"Wihhh!! Kenapa lagi itu muka kamu?" Tanya Gerry yang baru saja turun dari mobil dan berpapasan dengan Fabian di parkiran. Dia tertawa mengejek melihat wajah Fabian yang lebam lagi tepat disudut bibir. Meski tidak separah beberapa hari yang lalu, tapi tetap saja terlihat.
Fabian diam saja, dia acuh tidak menanggapi Gerry. Tadi malam Papanya memarahi dirinya habis-habisan setelah Mamanya masuk kamar. Bahkan lebam di sudut bibirnya juga baru dia dapat tadi malam dari Papanya yang emosi karena pengakuannya yang mengejutkan.

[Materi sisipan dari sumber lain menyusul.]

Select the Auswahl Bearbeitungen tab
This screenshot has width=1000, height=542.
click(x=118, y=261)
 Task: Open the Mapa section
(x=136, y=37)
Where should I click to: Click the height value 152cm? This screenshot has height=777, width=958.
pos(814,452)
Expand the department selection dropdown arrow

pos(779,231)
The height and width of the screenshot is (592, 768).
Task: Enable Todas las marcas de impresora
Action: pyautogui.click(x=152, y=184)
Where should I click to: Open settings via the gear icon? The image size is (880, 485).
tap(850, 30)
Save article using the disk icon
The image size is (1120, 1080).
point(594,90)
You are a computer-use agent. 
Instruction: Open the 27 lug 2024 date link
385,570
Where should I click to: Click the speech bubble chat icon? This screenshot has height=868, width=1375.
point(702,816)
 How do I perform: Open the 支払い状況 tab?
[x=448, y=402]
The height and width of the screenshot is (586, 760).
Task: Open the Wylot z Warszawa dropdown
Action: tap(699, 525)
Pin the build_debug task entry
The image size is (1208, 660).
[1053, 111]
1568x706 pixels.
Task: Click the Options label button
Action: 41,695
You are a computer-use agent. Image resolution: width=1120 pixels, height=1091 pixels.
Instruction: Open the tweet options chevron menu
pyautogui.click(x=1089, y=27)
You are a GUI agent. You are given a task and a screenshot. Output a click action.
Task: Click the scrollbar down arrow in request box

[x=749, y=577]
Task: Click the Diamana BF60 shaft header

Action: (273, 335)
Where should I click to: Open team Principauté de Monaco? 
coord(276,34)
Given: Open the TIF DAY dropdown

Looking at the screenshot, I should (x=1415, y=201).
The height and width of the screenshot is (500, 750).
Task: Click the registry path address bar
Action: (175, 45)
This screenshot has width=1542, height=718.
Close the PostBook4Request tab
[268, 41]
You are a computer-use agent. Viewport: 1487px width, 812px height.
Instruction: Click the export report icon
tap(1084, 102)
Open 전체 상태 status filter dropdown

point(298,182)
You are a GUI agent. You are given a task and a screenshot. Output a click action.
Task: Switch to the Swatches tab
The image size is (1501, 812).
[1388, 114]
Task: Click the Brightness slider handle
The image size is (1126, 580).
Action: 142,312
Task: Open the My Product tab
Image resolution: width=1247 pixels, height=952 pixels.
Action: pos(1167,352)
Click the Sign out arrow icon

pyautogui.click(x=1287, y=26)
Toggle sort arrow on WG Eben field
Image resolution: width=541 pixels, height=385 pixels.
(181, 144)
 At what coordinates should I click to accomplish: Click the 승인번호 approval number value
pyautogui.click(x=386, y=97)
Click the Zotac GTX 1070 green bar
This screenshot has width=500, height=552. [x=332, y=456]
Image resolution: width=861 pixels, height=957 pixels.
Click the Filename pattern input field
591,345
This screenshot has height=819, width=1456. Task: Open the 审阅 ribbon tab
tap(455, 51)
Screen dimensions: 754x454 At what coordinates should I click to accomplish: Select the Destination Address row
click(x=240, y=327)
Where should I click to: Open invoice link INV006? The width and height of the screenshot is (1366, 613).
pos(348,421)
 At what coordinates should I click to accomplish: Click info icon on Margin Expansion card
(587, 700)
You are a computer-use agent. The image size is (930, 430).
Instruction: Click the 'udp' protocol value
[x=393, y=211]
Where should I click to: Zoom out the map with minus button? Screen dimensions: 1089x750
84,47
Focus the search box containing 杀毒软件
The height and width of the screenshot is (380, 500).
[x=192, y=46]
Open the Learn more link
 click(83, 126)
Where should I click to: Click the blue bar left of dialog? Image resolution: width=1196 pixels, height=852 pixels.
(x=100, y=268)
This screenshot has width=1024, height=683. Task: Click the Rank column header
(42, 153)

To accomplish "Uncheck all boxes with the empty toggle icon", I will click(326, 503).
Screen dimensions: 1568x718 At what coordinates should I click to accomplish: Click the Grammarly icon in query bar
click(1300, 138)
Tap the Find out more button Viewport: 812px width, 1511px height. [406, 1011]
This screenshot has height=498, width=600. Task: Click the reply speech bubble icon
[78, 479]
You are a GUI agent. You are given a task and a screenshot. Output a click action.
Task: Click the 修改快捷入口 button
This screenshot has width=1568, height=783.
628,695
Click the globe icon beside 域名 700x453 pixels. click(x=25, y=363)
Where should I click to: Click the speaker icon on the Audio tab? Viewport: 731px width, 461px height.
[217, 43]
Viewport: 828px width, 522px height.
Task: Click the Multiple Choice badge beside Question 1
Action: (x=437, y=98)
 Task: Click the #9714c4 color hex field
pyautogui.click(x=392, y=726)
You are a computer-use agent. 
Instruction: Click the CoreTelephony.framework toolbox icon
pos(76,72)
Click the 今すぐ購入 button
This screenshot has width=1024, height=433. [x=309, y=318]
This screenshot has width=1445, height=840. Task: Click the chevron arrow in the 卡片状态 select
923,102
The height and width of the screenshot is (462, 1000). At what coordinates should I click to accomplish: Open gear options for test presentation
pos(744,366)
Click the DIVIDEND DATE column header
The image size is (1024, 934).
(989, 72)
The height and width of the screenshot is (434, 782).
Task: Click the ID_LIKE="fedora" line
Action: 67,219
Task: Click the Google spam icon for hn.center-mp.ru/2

Awalnya Fabian pikir Sandi juga Shanti hanya syok saja, ternyata dia salah. Setelah kedua orang tuanya menguasai pikiran mereka masing-masing akhirnya amarah dia dapatkan dari kedua orang tuanya. Bahkan pukulan juga dia dapatkan secara cuma-cuma hingga membuat sudut bibirnya berdarah dan sekarang menimbulkan bekas lebam.
"Yee!!! Diam aja ditanya." Gerutu Gerry saat melihat Fabian diam dan berjalan dulu masuk ke rumah sakit.
Meski dia menggerutu dan kesal karena tidak ada jawaban dari Fabian, Gerry lantas menyusul teman sekaligus rekan kerjanya itu.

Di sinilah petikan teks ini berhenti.